Despommier believes that entire countries will soon be able to use vertical farming to feed their populations. The South Korean government, at least, is interested in exploring the possibility. At the moment, the country is forced to import a large share of its food. Indeed, according to a 2005 OECD report, South Korea places fifth-to-last in a global ranking on food security. Increasing food prices, climate change and the possibility of natural disasters can compound the problem.
These facts are not lost on the researchers in the vertical farming laboratory in Suwon. "We must be prepared to avert a catastrophe," Choi says.

Still, it will be some time before vertical farming is implemented on a commercial scale in South Korea. Choi's colleague Lee Hye Jin thinks that five more years of research are needed. "Only then will our vertical farm be ready for the free market," he says.



Source: Der Spiegel (http://www.spiegel.de/international/zeitgeist/0,1518,775754,00.html) (22 July 2011)

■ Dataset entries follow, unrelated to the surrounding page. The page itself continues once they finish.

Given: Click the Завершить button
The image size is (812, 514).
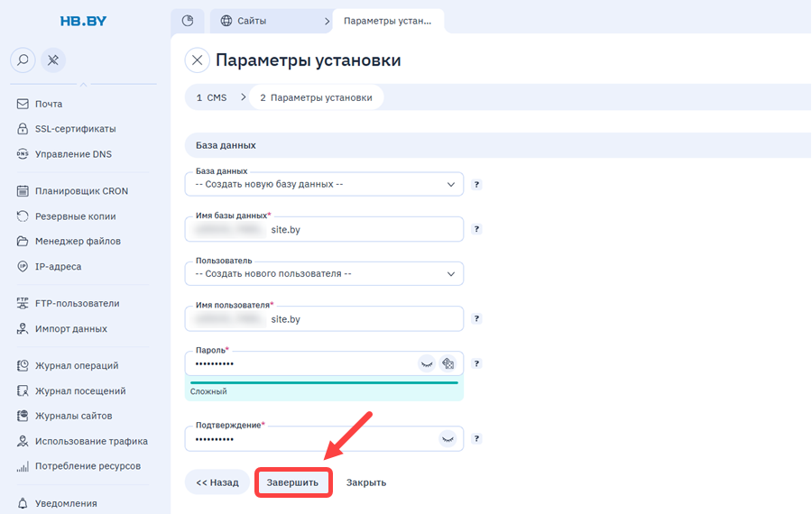Looking at the screenshot, I should click(x=293, y=482).
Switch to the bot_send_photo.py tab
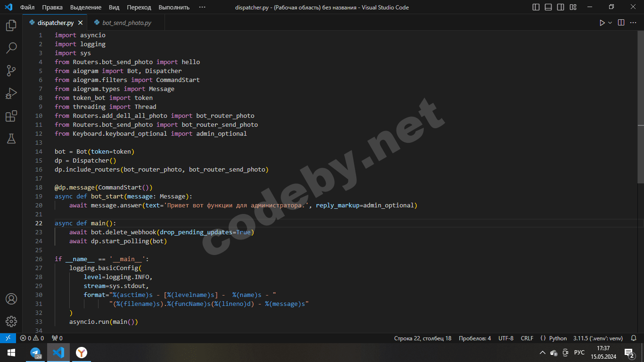Image resolution: width=644 pixels, height=362 pixels. [x=126, y=23]
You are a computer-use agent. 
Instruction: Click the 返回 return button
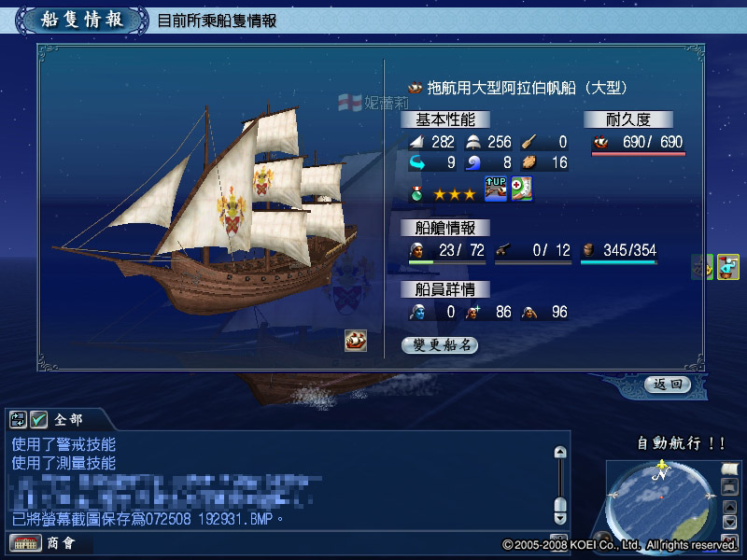click(x=668, y=385)
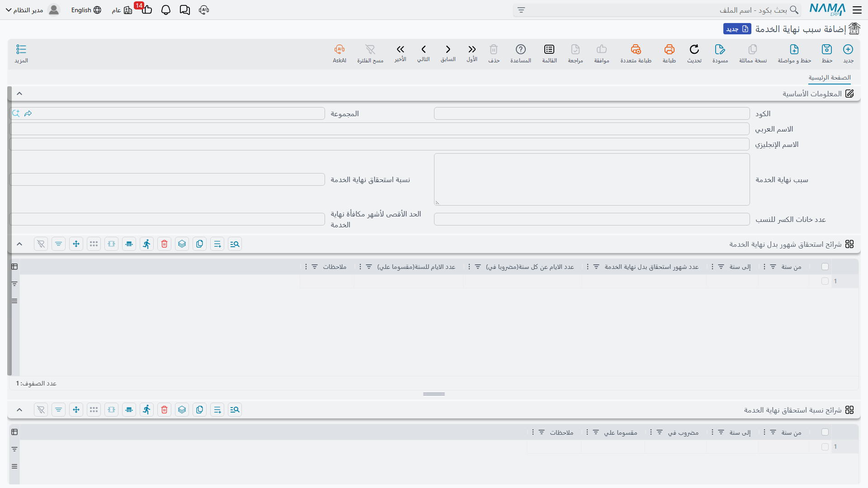The width and height of the screenshot is (868, 488).
Task: Tick select-all checkbox in first grid header
Action: coord(825,267)
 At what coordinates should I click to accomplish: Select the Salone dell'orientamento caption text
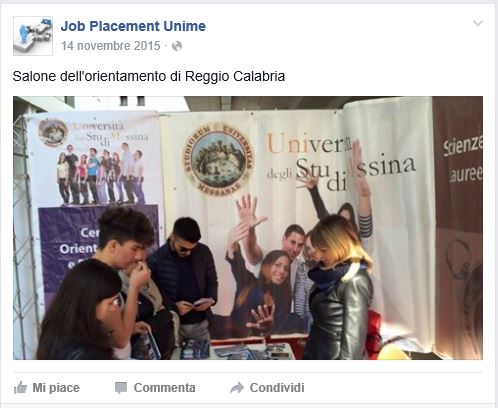tap(149, 76)
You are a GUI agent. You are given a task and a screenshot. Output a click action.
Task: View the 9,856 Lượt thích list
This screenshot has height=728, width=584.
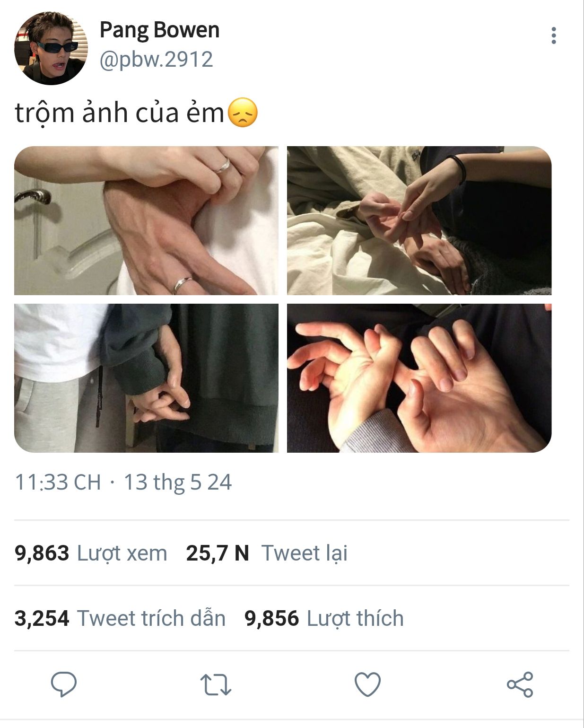(324, 618)
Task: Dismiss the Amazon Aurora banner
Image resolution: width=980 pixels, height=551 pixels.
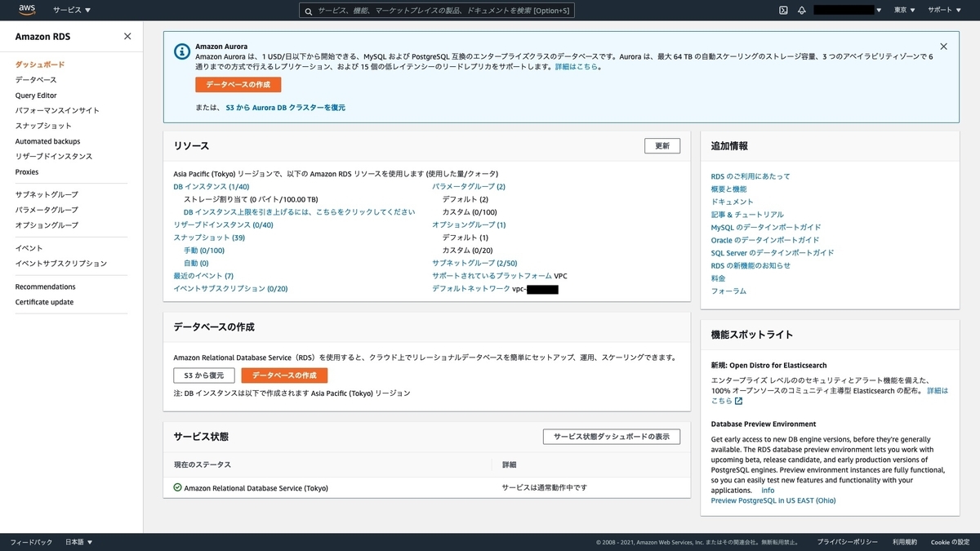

Of course a lot of land is put to poor use as grazing for livestock or used as arable to feed livestock. There's also land being wasted to grow biofuels too.

If we grew arable crops for humans and cut back on biofuels, converted lowland grazing to arable where suitable and stopped eating so much meat then food security wouldn't be quite so much an issue.

In the UK certainly we could become self-sufficient in arable if we stopped wasting suitable lowland areas on grazing and biofuels.
Pastoral and Dairy farming (grazing) still have their place in the UK in the areas less suitable for arable - the uplands, hilly areas and thin soils.

Much of Wales, the Highlands and Pennines are only suitable for grazing sheep, in the lower valleys around them and areas of England and Scotland such as Devon, the Welsh Marches and Central Scotland there is more suitablity for cows and less so for arable.
Certainly most of East Anglia, SE England, the East Midlands, much of the West Midlands, the Vale of York and much of Eastern Scotland should become arable.

There is a movement, Enviromental Vegitarianism (http://en.wikipedia.org/wiki/Environmental_vegetarianism) which makes some good points, that the world would be able to feed more people if we consumed less meat.
Of course most of the world's best arable land lies in the OECD, most poor countries suffering from famine probably still wouldn't be able to afford to purchase OECD grown foods even though the surge in arable would lead to a large depreciation in prices.
The depreciation would also hurt farmers too. Myself though, I think its just a matter of consuming less meat, there's no need to totally abandon it.
Marginal areas as I mentioned above are useful for nothing much else but livestock farming and humans are adapted to and will want to continue to eat meat.


In 2006 FAO estimated that meat industry contributes 18% of all emissions of greenhouse gases. This figure was revised in 2009 by two World Bank scientists and estimated at 51% minimum

A person existing chiefly on animal protein requires 10 times more land to provide adequate food than someone living on vegetable sources of protein.


massive reductions in meat consumption in industrial nations will ease the health care burden while improving public health; declining livestock herds will take pressure off rangelands and grainlands, allowing the agricultural resource base to rejuvenate. As populations grow, lowering meat consumption worldwide will allow more efficient use of declining per capita land and water resources, while at the same time making grain more affordable to the world's chronically hungry."